◆ PROBLEM DESCRIPTION
Copy out every line from the records that includes "computer".

◆ DATA FOR REVIEW
------------------------------

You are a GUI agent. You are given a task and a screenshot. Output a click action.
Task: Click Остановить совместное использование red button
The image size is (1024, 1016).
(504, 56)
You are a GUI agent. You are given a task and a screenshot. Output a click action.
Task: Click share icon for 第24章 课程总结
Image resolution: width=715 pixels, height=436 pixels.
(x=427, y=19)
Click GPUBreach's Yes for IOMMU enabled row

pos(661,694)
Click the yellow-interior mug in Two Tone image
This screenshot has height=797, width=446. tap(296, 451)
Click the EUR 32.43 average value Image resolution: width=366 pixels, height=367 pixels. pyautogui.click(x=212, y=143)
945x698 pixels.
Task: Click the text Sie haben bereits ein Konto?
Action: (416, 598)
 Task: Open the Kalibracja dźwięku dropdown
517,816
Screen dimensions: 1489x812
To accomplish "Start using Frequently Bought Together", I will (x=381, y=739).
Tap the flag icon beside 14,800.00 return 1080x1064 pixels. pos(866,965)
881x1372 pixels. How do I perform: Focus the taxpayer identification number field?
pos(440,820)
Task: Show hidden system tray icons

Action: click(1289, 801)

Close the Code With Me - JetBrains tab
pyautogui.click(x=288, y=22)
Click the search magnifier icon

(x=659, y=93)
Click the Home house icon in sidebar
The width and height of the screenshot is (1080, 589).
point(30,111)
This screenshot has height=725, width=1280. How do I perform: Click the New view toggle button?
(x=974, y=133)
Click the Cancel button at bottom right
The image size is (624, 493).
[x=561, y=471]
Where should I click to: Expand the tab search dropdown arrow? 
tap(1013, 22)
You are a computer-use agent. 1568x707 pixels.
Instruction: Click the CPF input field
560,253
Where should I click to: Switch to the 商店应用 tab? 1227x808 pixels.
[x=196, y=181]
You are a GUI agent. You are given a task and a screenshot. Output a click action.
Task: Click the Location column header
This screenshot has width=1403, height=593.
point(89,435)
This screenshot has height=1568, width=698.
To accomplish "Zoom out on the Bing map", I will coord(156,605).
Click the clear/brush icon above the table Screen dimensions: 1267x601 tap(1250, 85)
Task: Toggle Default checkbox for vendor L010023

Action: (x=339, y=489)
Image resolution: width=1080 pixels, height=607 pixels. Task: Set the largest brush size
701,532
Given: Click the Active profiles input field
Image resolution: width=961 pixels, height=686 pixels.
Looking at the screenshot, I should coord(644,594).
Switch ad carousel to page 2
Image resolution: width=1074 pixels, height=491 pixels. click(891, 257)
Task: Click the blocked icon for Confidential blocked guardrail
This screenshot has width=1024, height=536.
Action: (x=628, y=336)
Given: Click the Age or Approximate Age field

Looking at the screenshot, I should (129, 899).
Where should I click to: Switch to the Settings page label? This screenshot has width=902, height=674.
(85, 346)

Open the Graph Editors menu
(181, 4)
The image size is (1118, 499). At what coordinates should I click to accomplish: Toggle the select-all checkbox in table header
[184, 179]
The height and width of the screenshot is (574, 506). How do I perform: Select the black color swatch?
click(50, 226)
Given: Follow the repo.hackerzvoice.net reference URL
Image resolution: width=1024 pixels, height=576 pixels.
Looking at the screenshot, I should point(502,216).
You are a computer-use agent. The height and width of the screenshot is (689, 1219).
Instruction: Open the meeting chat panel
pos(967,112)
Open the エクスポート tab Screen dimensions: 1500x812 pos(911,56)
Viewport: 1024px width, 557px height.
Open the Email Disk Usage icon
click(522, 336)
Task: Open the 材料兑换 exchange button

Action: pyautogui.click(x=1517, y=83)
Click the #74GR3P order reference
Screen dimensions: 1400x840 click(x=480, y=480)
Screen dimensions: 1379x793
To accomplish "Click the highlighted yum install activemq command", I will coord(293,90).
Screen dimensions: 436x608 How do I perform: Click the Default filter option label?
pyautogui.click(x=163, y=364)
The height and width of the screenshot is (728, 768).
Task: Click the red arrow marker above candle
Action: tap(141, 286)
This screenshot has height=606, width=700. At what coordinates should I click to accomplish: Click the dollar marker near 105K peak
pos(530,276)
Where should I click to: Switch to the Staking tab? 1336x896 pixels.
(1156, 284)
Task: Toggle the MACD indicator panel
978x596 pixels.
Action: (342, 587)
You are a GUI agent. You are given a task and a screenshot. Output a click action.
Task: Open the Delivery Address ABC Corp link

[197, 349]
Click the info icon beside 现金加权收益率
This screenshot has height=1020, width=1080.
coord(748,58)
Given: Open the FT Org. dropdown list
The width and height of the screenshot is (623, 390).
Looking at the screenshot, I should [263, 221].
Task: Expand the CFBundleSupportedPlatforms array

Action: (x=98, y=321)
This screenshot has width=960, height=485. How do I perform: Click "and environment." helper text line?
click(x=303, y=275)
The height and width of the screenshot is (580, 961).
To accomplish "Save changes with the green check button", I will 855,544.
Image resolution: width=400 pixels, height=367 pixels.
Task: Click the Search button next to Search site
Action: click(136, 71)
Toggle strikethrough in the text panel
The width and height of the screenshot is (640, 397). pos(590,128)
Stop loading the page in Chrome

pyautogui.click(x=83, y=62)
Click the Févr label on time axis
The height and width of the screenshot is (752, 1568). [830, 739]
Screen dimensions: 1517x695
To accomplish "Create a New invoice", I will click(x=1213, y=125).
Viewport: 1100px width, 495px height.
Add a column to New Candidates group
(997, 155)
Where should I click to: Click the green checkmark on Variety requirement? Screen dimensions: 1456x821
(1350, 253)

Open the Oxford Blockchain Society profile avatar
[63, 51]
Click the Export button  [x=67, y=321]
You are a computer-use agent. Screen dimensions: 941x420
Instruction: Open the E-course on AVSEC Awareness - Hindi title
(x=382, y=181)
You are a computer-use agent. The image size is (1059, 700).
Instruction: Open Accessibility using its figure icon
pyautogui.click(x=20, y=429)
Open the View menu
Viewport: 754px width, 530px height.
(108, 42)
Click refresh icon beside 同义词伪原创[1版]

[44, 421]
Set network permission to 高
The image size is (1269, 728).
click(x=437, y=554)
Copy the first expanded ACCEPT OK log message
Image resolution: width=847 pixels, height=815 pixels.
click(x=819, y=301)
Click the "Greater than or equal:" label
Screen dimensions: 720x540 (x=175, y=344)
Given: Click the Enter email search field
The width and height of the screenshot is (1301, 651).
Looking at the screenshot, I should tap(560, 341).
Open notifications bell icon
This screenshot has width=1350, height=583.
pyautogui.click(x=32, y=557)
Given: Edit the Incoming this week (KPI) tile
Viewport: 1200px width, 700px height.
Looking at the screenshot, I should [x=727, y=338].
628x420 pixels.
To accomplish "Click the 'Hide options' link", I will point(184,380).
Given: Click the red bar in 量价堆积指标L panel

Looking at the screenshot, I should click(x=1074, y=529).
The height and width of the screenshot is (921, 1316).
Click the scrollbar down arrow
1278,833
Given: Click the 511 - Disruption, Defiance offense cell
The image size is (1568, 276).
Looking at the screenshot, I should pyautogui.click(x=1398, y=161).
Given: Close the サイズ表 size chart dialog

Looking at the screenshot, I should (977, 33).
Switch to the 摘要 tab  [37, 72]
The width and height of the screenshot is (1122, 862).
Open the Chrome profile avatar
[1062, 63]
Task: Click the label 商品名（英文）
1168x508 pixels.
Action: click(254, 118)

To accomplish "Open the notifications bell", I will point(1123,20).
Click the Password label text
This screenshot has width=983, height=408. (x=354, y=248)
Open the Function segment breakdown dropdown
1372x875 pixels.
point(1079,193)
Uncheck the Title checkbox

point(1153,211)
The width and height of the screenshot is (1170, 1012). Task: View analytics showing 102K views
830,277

------------------------------

◆ ANSWER
You are a computer-use agent. 1568x707 pixels.
You are a computer-use agent. The height and width of the screenshot is (689, 1219).
You are a computer-use agent. Screen dimensions: 941x420
You are a computer-use agent. The image size is (1059, 700).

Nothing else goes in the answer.